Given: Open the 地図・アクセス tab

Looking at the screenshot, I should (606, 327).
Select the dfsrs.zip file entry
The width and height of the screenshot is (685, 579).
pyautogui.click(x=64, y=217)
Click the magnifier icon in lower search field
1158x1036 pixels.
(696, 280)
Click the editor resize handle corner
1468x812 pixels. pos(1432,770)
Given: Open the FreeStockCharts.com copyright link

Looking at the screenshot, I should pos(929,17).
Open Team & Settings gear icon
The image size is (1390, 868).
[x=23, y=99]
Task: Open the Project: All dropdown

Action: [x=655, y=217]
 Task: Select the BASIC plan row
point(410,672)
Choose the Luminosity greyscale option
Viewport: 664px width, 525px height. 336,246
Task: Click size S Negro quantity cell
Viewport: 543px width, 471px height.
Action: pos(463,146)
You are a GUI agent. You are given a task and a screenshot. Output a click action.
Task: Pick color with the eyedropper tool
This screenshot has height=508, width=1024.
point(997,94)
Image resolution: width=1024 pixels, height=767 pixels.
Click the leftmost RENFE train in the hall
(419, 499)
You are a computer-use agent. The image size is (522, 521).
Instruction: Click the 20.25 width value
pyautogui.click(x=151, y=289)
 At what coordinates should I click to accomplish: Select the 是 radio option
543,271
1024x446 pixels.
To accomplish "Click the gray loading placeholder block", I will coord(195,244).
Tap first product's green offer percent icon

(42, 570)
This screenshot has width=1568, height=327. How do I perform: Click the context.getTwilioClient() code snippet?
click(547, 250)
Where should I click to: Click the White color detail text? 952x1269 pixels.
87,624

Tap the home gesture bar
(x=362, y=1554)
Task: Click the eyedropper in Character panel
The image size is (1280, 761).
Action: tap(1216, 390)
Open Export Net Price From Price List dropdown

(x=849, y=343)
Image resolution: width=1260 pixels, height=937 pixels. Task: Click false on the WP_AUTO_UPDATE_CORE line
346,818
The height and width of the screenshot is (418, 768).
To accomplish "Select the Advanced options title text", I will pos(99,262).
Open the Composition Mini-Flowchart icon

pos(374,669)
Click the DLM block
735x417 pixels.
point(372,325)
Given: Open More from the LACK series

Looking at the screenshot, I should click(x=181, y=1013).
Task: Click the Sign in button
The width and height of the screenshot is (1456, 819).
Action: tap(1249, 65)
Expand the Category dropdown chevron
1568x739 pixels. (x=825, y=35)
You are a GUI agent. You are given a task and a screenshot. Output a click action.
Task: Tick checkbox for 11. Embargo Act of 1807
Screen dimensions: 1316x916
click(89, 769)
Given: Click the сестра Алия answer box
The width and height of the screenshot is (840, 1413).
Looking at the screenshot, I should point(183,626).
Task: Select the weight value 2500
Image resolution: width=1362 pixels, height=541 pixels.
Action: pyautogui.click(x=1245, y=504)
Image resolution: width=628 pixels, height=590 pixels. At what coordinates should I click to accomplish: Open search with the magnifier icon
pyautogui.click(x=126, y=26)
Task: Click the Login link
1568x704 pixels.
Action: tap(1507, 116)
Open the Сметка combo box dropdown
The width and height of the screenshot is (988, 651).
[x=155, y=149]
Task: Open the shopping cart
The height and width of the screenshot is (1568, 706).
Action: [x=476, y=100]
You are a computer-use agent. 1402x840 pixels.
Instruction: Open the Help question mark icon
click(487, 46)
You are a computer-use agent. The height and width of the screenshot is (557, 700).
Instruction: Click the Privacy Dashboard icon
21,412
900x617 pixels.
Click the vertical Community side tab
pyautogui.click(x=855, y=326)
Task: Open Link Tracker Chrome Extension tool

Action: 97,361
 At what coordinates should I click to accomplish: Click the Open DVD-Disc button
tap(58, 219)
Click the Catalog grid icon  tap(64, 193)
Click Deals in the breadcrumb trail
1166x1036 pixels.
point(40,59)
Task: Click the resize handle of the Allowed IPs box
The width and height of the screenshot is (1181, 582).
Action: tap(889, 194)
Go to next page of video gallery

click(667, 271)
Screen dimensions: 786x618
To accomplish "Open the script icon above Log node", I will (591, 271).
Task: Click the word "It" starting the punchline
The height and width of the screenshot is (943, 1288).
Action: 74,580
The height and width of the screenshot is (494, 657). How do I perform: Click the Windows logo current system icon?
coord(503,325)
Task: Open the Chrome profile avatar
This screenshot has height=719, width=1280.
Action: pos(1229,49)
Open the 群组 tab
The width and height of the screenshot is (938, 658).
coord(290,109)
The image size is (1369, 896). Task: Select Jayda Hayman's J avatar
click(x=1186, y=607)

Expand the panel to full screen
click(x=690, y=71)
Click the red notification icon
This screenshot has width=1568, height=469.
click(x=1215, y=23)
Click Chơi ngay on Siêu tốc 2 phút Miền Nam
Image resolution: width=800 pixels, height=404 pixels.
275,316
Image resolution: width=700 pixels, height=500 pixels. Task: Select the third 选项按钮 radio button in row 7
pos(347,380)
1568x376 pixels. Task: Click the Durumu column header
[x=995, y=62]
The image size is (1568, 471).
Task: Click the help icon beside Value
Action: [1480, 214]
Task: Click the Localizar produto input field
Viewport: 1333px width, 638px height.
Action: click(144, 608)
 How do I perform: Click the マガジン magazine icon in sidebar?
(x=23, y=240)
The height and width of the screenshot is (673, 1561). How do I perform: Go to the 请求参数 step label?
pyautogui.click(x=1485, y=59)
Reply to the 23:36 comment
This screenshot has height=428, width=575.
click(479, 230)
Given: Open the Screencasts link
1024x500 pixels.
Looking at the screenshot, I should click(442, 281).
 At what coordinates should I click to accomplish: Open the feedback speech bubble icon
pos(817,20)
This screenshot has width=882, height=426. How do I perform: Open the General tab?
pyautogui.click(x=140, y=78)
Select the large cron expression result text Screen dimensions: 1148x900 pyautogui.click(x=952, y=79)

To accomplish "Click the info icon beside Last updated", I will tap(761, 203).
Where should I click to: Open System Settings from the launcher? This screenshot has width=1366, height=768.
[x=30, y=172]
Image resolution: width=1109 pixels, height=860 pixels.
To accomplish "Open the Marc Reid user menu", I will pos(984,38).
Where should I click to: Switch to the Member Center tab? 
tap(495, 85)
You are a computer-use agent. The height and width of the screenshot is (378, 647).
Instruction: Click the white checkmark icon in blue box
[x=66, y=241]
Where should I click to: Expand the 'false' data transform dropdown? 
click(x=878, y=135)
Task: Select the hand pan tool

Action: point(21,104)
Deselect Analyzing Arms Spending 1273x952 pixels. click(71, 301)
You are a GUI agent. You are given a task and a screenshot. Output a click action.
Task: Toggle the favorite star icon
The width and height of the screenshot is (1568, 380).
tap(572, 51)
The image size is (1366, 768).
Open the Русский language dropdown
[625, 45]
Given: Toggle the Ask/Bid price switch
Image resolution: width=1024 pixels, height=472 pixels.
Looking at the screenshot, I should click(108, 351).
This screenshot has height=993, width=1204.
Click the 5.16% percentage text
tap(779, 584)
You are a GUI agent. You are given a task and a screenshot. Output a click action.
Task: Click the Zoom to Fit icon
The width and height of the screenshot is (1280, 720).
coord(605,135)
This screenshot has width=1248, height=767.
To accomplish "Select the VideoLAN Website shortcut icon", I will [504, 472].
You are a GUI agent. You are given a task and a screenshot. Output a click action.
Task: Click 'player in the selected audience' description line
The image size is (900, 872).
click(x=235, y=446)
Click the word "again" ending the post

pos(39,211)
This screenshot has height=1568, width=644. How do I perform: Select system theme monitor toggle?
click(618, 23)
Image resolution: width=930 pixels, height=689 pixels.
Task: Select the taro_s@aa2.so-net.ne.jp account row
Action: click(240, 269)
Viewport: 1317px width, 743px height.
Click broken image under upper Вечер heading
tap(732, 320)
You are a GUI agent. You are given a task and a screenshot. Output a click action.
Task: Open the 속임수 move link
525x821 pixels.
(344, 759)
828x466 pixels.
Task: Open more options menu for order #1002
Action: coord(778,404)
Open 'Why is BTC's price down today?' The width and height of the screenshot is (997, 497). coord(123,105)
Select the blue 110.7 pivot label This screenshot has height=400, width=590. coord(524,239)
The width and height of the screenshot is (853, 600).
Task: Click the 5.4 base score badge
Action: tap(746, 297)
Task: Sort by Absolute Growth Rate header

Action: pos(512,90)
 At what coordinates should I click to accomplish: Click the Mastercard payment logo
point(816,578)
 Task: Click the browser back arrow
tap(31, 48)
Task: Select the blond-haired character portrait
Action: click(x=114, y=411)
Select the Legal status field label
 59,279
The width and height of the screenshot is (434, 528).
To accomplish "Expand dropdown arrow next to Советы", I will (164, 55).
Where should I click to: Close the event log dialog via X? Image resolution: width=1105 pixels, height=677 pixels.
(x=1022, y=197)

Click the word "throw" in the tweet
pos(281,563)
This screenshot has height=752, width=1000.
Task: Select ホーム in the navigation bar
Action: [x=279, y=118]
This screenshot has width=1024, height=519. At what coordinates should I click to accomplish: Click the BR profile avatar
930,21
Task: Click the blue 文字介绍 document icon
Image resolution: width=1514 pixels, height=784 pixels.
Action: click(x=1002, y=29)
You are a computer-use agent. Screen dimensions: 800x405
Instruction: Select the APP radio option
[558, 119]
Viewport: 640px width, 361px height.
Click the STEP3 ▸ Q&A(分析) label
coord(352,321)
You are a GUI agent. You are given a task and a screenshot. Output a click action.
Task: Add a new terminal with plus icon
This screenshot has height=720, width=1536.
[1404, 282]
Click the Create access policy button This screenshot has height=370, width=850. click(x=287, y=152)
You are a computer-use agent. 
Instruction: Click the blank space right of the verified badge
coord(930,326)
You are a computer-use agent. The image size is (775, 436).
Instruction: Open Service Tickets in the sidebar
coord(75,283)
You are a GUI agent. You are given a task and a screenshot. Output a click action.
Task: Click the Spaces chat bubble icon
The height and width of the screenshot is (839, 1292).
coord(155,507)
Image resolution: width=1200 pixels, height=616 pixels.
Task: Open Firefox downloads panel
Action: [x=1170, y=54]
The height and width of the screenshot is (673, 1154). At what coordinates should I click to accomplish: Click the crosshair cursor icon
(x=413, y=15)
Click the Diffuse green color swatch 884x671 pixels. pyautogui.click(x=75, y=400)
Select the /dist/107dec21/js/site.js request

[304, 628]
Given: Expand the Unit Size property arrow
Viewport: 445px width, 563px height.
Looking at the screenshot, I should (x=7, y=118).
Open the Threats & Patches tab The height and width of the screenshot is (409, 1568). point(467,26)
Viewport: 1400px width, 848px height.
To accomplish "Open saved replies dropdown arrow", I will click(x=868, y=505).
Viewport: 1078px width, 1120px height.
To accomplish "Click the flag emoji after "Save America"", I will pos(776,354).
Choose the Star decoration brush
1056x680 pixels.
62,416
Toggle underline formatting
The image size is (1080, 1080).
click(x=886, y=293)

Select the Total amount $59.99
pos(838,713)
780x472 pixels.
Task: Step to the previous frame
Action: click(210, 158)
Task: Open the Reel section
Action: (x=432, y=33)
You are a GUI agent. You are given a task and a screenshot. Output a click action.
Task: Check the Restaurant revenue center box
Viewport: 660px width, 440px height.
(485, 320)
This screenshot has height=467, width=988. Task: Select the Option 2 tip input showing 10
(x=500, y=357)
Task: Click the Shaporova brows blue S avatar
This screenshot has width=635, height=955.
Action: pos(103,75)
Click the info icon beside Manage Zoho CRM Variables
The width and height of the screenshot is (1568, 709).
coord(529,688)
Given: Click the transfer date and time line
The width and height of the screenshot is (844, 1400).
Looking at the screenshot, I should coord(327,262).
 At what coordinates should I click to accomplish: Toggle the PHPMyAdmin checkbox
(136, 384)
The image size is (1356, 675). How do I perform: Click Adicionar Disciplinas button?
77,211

What the task requires:
Write out exactly the lines that fall from the line with "The image size is (900, 872)." to the line with "Task: Click the blue 文字介绍 document icon" in the records above, keeping both ends.

Written solution:
The image size is (900, 872).
click(x=235, y=446)
Click the word "again" ending the post

pos(39,211)
This screenshot has height=1568, width=644. How do I perform: Select system theme monitor toggle?
click(618, 23)
Image resolution: width=930 pixels, height=689 pixels.
Task: Select the taro_s@aa2.so-net.ne.jp account row
Action: click(240, 269)
Viewport: 1317px width, 743px height.
Click broken image under upper Вечер heading
tap(732, 320)
You are a GUI agent. You are given a task and a screenshot. Output a click action.
Task: Open the 속임수 move link
525x821 pixels.
(344, 759)
828x466 pixels.
Task: Open more options menu for order #1002
Action: coord(778,404)
Open 'Why is BTC's price down today?' The width and height of the screenshot is (997, 497). coord(123,105)
Select the blue 110.7 pivot label This screenshot has height=400, width=590. coord(524,239)
The width and height of the screenshot is (853, 600).
Task: Click the 5.4 base score badge
Action: tap(746, 297)
Task: Sort by Absolute Growth Rate header

Action: pos(512,90)
 At what coordinates should I click to accomplish: Click the Mastercard payment logo
point(816,578)
 Task: Click the browser back arrow
tap(31, 48)
Task: Select the blond-haired character portrait
Action: click(x=114, y=411)
Select the Legal status field label
 59,279
The width and height of the screenshot is (434, 528).
To accomplish "Expand dropdown arrow next to Советы", I will (164, 55).
Where should I click to: Close the event log dialog via X? Image resolution: width=1105 pixels, height=677 pixels.
(x=1022, y=197)

Click the word "throw" in the tweet
pos(281,563)
This screenshot has height=752, width=1000.
Task: Select ホーム in the navigation bar
Action: [x=279, y=118]
This screenshot has width=1024, height=519. At what coordinates should I click to accomplish: Click the BR profile avatar
930,21
Task: Click the blue 文字介绍 document icon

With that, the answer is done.